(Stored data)
□ □ □ □ □ □ □
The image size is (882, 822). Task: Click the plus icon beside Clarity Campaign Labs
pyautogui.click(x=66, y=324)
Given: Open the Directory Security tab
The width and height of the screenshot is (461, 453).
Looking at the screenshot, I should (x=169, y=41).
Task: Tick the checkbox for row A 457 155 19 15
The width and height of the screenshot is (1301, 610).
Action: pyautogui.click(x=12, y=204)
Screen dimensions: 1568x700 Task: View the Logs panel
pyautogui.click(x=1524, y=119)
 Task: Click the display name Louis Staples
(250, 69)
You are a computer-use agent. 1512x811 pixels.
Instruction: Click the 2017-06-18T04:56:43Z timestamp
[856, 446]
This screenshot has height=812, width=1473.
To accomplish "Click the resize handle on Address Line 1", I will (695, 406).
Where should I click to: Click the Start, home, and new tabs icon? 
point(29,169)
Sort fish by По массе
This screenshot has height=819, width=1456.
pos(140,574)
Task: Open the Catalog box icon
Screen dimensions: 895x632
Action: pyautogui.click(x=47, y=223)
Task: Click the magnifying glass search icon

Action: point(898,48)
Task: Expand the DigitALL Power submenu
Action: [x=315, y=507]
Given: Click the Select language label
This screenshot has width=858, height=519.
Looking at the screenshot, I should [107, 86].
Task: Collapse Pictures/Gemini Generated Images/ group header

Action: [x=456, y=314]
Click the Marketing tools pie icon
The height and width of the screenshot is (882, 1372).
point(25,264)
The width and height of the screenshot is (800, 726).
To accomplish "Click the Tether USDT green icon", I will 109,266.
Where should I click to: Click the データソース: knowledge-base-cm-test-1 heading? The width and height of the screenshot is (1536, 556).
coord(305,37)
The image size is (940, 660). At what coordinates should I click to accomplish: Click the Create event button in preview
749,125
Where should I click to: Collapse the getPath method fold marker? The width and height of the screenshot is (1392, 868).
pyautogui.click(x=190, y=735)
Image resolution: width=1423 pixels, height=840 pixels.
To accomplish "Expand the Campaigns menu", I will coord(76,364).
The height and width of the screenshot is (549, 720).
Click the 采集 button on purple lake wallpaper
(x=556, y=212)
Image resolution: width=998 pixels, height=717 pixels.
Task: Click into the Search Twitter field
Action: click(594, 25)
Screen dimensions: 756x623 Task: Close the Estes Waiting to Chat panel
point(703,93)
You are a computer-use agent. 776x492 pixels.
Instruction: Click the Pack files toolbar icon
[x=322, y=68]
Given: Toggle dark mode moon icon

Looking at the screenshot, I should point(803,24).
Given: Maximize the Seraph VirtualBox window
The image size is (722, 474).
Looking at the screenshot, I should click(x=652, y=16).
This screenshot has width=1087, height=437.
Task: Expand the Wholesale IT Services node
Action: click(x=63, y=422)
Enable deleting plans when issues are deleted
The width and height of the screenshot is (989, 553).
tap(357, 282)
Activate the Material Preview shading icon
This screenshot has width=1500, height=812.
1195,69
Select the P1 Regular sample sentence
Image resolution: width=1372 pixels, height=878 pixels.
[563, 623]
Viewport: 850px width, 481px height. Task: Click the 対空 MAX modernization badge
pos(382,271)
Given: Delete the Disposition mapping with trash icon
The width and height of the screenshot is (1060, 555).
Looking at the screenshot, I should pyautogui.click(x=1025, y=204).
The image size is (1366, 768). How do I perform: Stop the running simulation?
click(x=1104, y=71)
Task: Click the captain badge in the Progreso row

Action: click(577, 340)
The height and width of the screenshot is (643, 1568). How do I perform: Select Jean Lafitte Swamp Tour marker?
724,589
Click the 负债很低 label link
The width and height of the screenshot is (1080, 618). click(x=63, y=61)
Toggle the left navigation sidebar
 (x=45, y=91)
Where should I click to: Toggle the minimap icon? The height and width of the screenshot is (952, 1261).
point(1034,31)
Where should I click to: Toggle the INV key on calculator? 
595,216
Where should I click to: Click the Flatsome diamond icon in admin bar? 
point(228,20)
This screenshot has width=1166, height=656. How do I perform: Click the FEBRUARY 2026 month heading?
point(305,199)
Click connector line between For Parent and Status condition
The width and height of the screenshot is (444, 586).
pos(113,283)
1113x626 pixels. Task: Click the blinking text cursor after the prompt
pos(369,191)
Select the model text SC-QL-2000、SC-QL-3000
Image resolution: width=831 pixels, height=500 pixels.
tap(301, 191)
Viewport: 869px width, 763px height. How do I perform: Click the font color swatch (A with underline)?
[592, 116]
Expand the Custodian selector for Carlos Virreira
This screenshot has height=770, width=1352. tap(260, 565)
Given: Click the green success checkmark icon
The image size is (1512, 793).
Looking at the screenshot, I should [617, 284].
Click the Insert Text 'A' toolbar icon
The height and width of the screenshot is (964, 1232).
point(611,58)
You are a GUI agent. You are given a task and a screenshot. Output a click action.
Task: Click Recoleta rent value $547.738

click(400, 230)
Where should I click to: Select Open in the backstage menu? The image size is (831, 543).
□ □ □ □ □ □ □
(Written instruction): Count the lines of the records that contain the string "with", treating case as significant, and give only the number.

(Answer to this problem): 2